Please pick out each line in the items below that contains the word "Viewport" and copy those lines.

Items stored from a collection:
+ + + + + + +

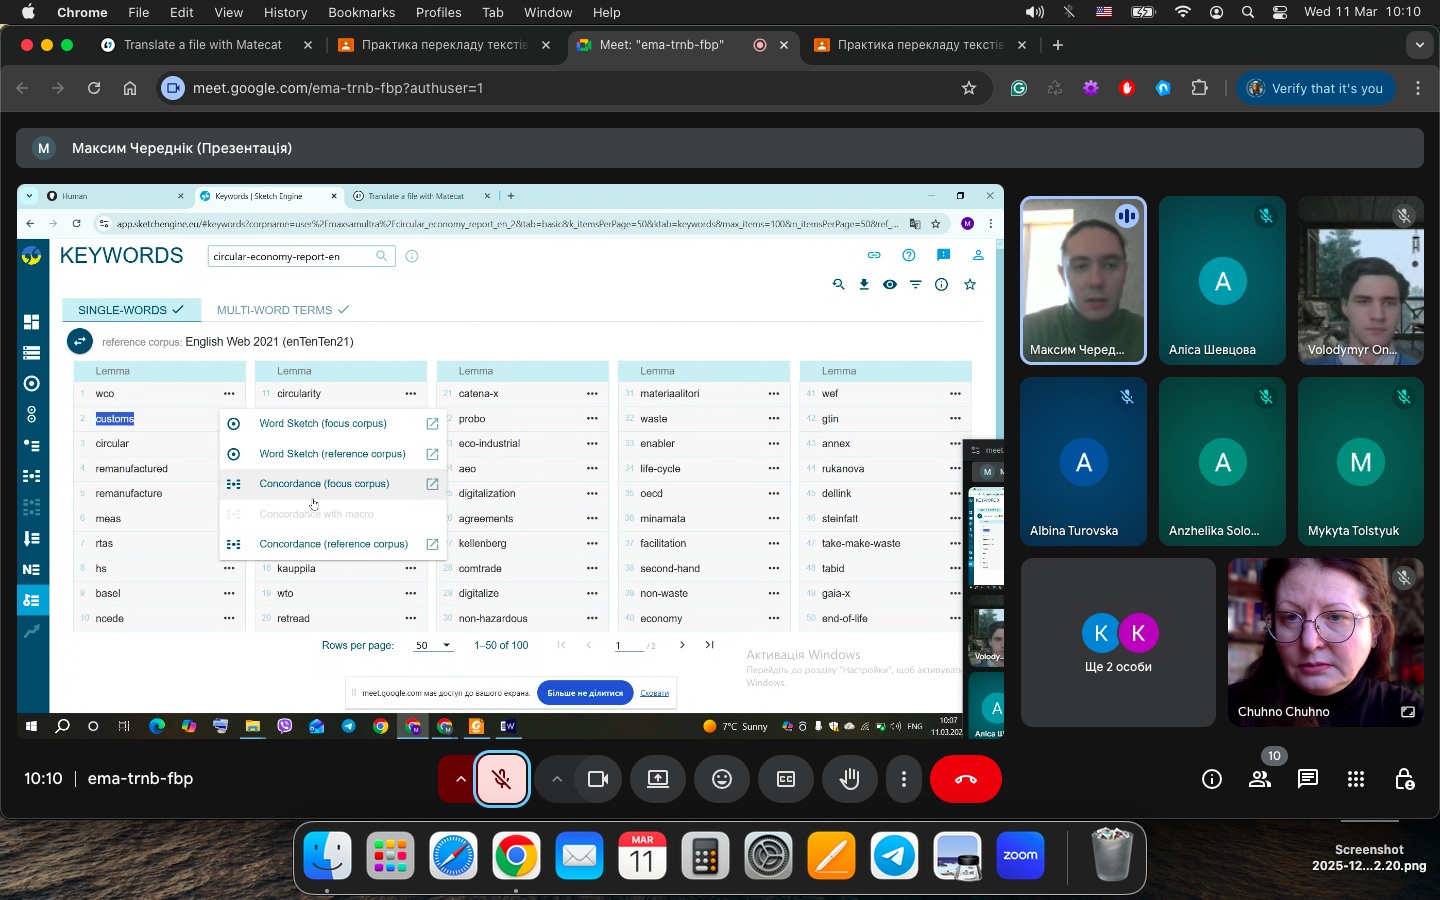Expand audio settings arrow beside microphone

[460, 779]
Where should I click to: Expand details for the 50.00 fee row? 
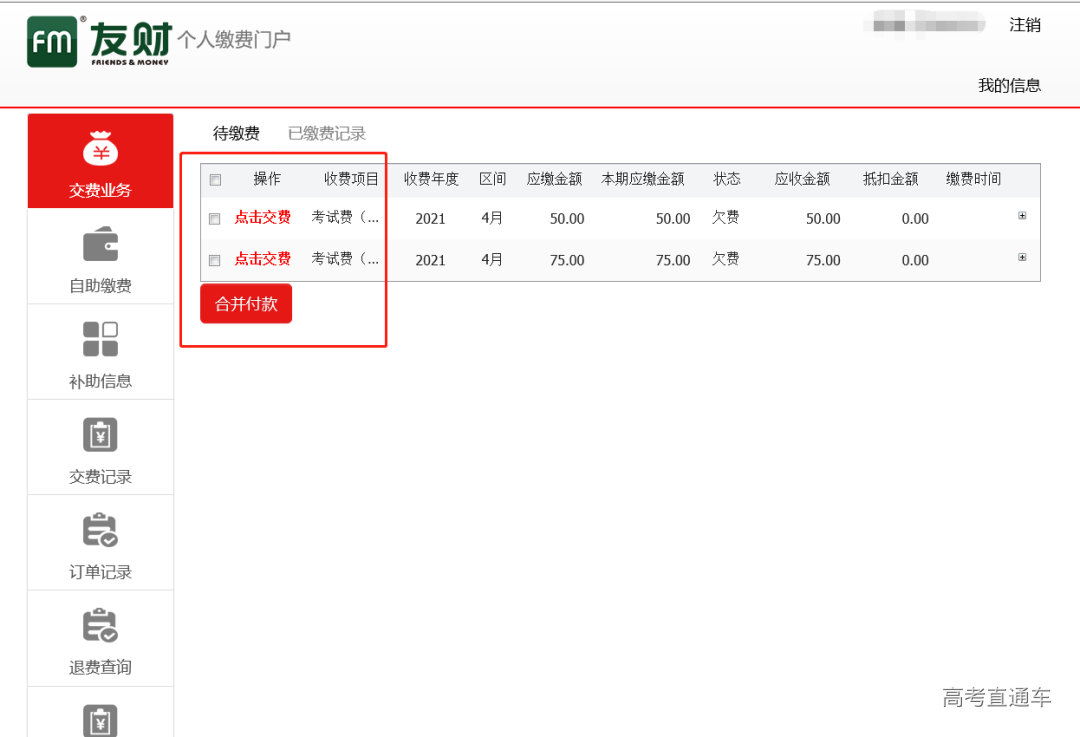tap(1021, 214)
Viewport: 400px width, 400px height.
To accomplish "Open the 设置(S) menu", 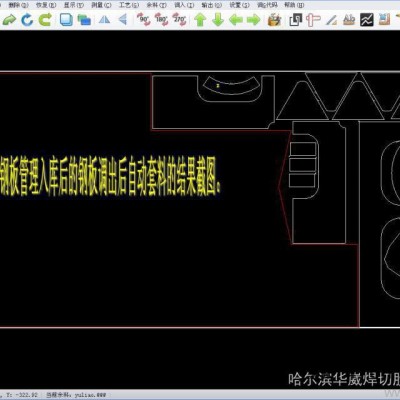I will 239,5.
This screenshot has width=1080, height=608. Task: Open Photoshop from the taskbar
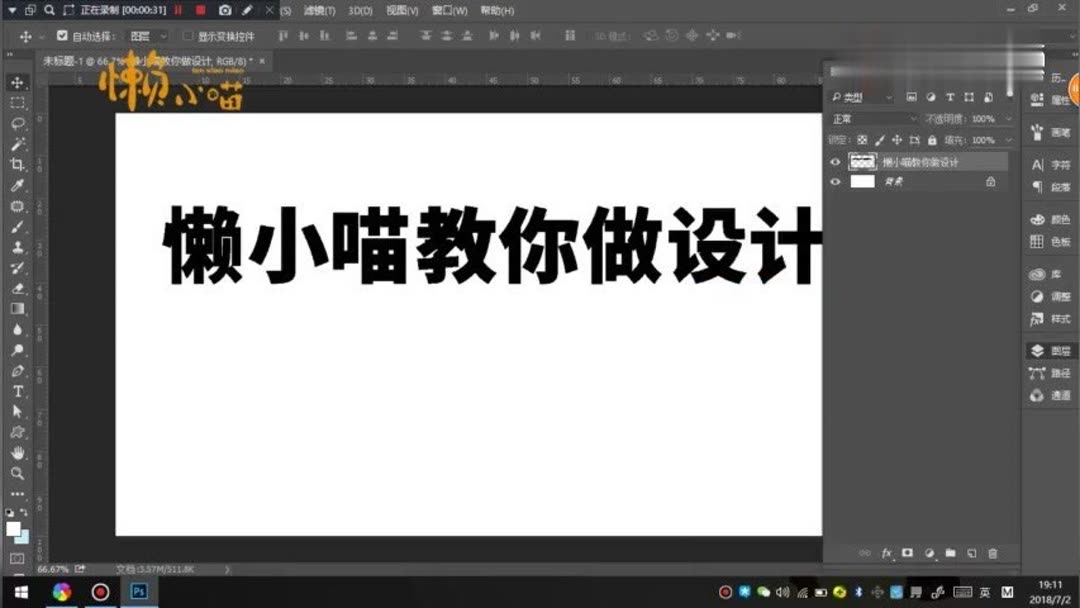[137, 592]
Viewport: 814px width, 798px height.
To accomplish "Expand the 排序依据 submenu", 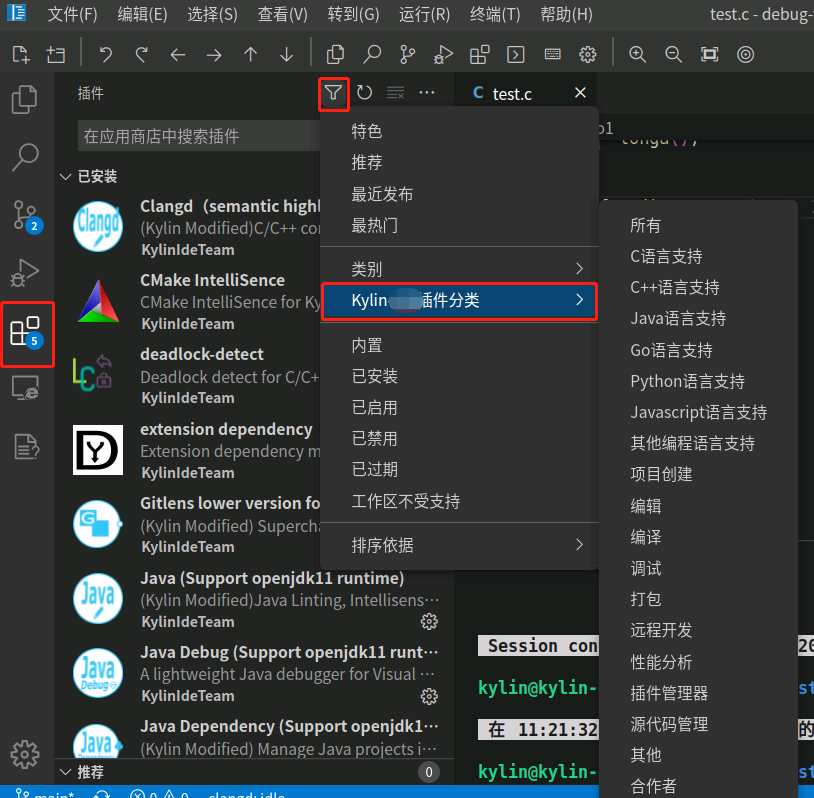I will click(460, 545).
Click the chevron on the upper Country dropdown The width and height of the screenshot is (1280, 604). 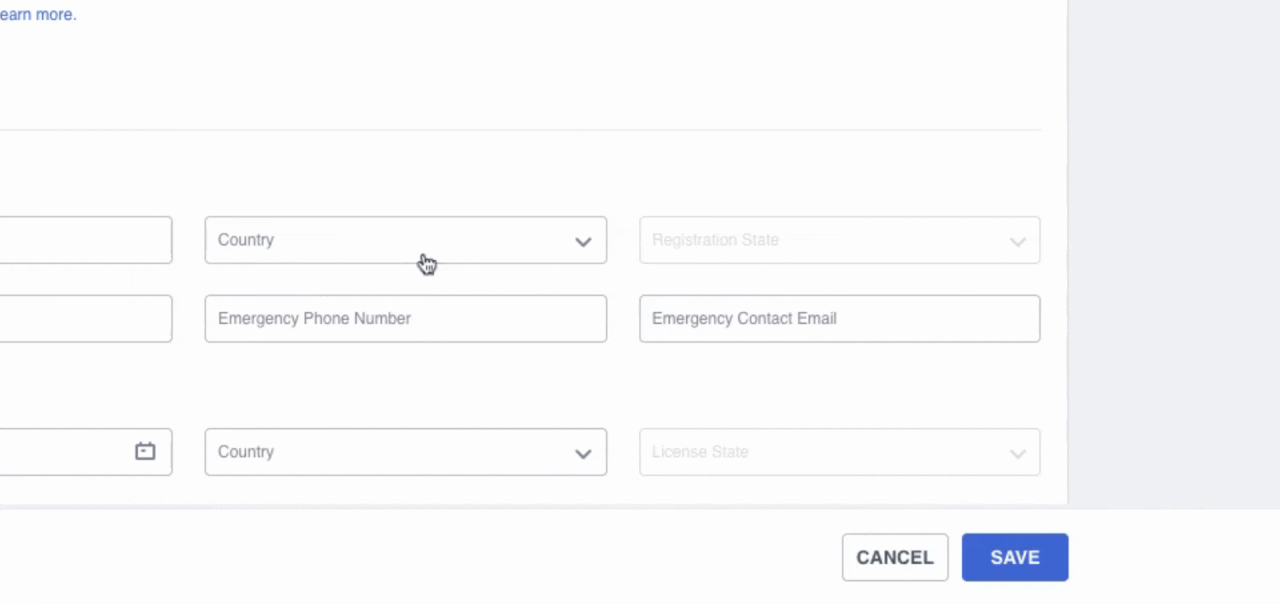583,241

+ + + + + + +

Finished exercise:
Viewport: 400px width, 400px height.
Viewport: 814px width, 798px height.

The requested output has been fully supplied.